Civil engineering professor Marawan Shahien said that delta cities around the world need to come together to find ways of raising funds to combat rising sea-levels.
The remark came during a discussion after the screening of two documentaries as part of the Fate of our Earth Documentary Series, organized by the American University in Cairo (AUC) and the Wadi Environmental Science Center (WESC). The series has been running since 30 January.
Shahien was commenting on the second documentary, Connecting Delta Cities, which looks at the dangers posed to Alexandria, New York, Jakarta and Rotterdam by rising sea-levels.
According to the program, even conservative estimates of sea-level rise (SLR)–59 centimeters within the next century– suggest significant dangers for these delta cities.
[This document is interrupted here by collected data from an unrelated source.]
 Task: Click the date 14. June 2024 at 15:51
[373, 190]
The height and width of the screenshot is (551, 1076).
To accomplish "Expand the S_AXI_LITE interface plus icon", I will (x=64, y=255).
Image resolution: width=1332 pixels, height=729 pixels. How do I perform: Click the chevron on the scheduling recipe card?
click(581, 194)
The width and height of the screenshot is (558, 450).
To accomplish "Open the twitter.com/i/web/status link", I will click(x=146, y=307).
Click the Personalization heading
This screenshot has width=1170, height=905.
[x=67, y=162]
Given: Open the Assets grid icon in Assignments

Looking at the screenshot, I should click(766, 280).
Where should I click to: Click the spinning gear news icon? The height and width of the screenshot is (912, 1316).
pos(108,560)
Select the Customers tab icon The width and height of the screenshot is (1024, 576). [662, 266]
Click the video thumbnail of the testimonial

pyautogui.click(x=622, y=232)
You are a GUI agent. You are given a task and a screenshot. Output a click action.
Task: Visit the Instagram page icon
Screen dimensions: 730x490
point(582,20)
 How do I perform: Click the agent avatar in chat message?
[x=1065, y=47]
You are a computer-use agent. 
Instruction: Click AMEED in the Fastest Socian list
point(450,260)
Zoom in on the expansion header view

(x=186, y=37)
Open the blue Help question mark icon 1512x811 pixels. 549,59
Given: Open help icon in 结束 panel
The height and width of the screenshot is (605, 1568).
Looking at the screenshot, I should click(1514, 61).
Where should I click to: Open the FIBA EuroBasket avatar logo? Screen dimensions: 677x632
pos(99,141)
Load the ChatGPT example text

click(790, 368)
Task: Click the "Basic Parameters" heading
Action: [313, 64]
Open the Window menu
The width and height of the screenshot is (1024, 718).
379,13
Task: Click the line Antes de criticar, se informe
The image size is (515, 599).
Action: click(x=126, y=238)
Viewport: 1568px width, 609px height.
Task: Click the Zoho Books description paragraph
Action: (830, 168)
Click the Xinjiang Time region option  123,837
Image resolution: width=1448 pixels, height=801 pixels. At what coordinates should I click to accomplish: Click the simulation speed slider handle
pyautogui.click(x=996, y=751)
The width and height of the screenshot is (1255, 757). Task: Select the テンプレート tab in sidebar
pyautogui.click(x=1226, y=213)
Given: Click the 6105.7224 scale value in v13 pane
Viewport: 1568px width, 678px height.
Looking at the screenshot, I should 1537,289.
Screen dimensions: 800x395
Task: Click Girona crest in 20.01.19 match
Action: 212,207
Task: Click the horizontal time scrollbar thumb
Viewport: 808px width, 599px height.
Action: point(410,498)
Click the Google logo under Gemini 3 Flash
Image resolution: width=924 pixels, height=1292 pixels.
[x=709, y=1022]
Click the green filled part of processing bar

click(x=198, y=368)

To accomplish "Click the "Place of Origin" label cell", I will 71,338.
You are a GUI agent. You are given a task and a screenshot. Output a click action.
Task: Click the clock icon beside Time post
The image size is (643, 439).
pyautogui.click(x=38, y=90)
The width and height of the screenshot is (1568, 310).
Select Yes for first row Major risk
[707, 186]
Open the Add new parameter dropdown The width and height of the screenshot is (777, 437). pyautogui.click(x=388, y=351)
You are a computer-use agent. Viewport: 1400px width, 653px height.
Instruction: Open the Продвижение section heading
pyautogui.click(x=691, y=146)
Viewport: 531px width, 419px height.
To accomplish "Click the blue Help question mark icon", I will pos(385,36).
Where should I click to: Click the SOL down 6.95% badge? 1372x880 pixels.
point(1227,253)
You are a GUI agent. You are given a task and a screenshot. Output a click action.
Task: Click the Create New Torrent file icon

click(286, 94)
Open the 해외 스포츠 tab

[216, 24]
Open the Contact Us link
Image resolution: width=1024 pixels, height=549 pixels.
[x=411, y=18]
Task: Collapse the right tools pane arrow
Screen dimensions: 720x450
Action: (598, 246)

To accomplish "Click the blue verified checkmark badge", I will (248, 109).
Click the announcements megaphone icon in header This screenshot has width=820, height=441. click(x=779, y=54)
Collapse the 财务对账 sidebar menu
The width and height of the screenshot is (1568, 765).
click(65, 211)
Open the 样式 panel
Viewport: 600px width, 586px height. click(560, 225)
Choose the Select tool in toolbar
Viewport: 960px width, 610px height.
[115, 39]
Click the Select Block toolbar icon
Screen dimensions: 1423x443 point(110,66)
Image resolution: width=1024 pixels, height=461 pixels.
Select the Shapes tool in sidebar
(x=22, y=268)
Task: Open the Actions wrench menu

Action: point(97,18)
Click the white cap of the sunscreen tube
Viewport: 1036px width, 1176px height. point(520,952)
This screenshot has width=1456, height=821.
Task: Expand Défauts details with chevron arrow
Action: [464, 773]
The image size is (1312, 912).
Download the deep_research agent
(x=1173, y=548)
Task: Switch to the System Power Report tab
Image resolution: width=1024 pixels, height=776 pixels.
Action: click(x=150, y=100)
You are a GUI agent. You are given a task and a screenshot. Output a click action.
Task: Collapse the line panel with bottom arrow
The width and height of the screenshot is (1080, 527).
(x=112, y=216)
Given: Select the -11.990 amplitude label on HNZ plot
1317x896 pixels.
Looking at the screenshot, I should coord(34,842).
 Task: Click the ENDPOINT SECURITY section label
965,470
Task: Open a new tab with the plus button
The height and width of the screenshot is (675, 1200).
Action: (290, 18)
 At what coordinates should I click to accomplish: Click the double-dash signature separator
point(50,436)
However, the event ended on an optimistic note by stressing the need for an exchange of ideas and collaboration between the various cities in threat.
Shahien, however, noted that while this was a good start, ultimately these same cities will have to come together to fund projects to deter the sea from invading their coasts.
The Tanta University associate professor highlighted a plan by civil engineer Mamdouh Hamza, which proposes the building of an underground plastic concrete wall along the coast. The wall would raise the coast itself, while protecting underground fresh water from being infringed on by Mediterranean salt water.
The controversial plan, which is expected to cost some LE20 billion, was first proposed in November 2007. No government decision has yet been taken on the matter.
Another possible solution, briefly highlighted by Shahien, is a regional approach, which would use sea-based gateways along the Strait of Gibraltar and in the south Red Sea to control the flow of water in and out of the Mediterranean.
Drawing attention to a separate though still water-related matter, the first documentary was titled Death of the Nile. It follows science journalist Nadia el-Awady as she travels between villages in Egypt while looking at problems raised by poor sanitation services and the dumping of industrial effluent into village canals.
The program spotlighted the problems of extending water pipes into homes that still depend on septic tanks to store their sewage.
The next documentary in the series will be screened at AUC’s Oriental Hall on 29 May. Titled Earth Report: State of the Planet 2009, it will be the last of four documentaries, all leading up to World Environment Day on 5 June.